Jan Carel Diehl, specialized in design for sustainability and one of the brains behind Context Variation by Design, explains, “Our idea with Context Variation by Design is, if you have the intention to go to different places in the world -and with global initiatives this is almost always the case- wouldn’t it be possible to take this into account from the start by considering these different contexts? You could say this complicates everything tremendously. But the idea is that, by considering these different cultural contexts simultaneously, you forego the flaw of excluding certain design possibilities.”

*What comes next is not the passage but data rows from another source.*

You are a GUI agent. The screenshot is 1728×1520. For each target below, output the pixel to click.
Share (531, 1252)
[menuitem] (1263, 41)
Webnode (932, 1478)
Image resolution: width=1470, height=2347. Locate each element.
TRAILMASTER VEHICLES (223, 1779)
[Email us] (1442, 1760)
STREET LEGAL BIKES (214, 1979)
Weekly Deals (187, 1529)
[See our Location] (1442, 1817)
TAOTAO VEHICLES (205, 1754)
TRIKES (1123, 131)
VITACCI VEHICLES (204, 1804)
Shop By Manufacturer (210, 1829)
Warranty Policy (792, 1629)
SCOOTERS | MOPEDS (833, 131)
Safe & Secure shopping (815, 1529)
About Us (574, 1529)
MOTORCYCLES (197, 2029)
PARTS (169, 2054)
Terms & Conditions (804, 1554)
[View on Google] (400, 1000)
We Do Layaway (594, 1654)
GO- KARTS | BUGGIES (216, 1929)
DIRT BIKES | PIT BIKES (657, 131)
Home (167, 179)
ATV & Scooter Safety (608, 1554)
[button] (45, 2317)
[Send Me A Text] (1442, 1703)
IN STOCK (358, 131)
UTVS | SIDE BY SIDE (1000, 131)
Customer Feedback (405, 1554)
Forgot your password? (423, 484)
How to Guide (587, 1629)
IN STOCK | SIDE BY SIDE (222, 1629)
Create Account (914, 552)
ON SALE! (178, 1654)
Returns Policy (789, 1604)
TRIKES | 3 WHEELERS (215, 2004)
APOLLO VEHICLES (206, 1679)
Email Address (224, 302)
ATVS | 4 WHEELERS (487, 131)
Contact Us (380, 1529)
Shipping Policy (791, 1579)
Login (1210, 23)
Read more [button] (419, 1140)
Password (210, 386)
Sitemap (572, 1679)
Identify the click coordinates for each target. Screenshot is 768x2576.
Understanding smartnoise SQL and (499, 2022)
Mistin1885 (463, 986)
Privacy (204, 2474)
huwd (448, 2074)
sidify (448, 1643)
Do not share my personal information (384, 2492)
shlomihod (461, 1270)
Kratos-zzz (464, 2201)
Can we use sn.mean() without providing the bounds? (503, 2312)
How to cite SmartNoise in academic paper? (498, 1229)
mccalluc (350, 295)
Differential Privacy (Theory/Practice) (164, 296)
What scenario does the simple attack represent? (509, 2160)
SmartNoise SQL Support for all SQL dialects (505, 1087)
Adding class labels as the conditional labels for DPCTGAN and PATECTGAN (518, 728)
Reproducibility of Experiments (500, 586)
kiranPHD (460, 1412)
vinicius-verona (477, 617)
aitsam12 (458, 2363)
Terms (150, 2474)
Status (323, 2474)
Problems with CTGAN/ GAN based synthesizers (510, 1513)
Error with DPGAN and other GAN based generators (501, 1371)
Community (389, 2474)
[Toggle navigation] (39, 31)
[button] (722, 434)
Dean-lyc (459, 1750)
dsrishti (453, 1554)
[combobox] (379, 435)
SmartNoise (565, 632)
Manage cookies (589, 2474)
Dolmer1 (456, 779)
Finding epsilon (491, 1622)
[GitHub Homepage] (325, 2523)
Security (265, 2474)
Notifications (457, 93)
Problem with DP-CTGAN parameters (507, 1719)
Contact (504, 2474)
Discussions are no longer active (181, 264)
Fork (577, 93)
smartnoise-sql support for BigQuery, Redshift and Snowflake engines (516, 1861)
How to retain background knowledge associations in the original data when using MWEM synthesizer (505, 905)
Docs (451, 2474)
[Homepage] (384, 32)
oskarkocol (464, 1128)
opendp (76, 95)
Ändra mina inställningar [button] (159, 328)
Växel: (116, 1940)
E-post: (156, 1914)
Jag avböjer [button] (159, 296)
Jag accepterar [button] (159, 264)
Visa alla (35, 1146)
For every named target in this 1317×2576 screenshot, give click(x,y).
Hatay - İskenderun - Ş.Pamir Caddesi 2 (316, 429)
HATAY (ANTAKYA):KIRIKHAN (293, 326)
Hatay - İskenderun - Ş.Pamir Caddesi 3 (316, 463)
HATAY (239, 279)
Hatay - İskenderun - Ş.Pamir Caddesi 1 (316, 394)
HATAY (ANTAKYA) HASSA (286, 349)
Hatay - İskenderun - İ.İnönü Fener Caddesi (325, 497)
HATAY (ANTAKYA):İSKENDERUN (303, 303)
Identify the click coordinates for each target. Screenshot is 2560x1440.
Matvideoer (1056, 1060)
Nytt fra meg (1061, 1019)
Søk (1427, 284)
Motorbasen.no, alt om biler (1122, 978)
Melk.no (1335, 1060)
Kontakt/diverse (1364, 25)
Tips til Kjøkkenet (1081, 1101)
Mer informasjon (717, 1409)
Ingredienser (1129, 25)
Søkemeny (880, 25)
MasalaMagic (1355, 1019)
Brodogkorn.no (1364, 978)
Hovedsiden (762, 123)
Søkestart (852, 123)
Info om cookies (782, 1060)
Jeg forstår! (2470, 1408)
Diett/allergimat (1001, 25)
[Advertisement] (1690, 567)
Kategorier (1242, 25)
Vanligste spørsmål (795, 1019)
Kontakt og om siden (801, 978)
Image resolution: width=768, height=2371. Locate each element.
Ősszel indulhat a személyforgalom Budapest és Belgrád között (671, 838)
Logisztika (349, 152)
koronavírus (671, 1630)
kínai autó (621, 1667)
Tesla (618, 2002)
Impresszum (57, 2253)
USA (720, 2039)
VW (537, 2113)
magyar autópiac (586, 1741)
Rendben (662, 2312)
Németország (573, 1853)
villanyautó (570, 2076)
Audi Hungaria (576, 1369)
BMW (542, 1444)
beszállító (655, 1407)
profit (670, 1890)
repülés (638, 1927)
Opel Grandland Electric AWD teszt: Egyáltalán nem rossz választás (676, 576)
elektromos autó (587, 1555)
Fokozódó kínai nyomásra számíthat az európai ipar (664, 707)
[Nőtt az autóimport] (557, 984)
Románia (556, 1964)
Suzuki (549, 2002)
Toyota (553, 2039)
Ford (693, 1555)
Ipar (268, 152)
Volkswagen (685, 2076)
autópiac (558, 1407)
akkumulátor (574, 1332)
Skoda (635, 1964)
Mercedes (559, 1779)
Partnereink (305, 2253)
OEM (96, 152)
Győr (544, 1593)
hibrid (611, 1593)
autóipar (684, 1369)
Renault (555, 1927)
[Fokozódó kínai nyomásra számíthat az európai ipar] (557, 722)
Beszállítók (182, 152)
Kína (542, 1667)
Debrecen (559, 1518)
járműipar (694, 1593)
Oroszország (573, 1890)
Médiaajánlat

The design approach has already successfully been put to the test in designing cooking stoves for two different contexts in Africa, in Uganda and Ghana. “We were asked by a company to start a project on clean cooking. But, instead of starting with the technology, now we started by looking at people’s cooking habits. We made so-called cooking profiles of the users in both countries. Here, we look both at the technical qualities the stove needs to have and people’s interaction with the stove. Such as; what kind of pans they use, what type of actions they perform when cooking or how they light the stove.” From this analysis a long list of similarities and differences is drawn up. This is what the industrial design team needs to work with to devise a cooking stove that would be satisfactory to users in both countries.
Sometimes this leads to almost opposite wishes with regard to a product’s specifications. “We found out that in Ghana they prefer using big round pans, which they like to dig into the charcoal. On the other hand, in Uganda they only use pans with a flat bottom, which are not supposed to be in contact with the fire. So we needed to keep track of this in our design. The main question was: can we design in such a way that both type of pans fit? It seems quite trivial, but it is necessary to consider this user interaction if you want people to accept the new product into their cooking process. This is the most important part of the entire project. Cause if it won’t be used, you will never have an impact with your expertly designed stove.”
“Our ultimate design was not a one-size-fits-all; there was still some variation to be able to adjust it to local needs. We created an adaptive design, in which it would be possible to add on the option of using gas, specifically for the Ghanaian market. Because we discovered that while in Uganda they cook the entire year with charcoal, in Ghana they shift half of the year to cooking with natural gas, because charcoal becomes very expensive in the wet season. This was much easier to do then if we would have tried to make adaptations to a cooking stove design which had already been completed before coming to these countries. It shows that CVD enables designers to create a richer solution space, which ultimately leads to a richer and more creative solution.”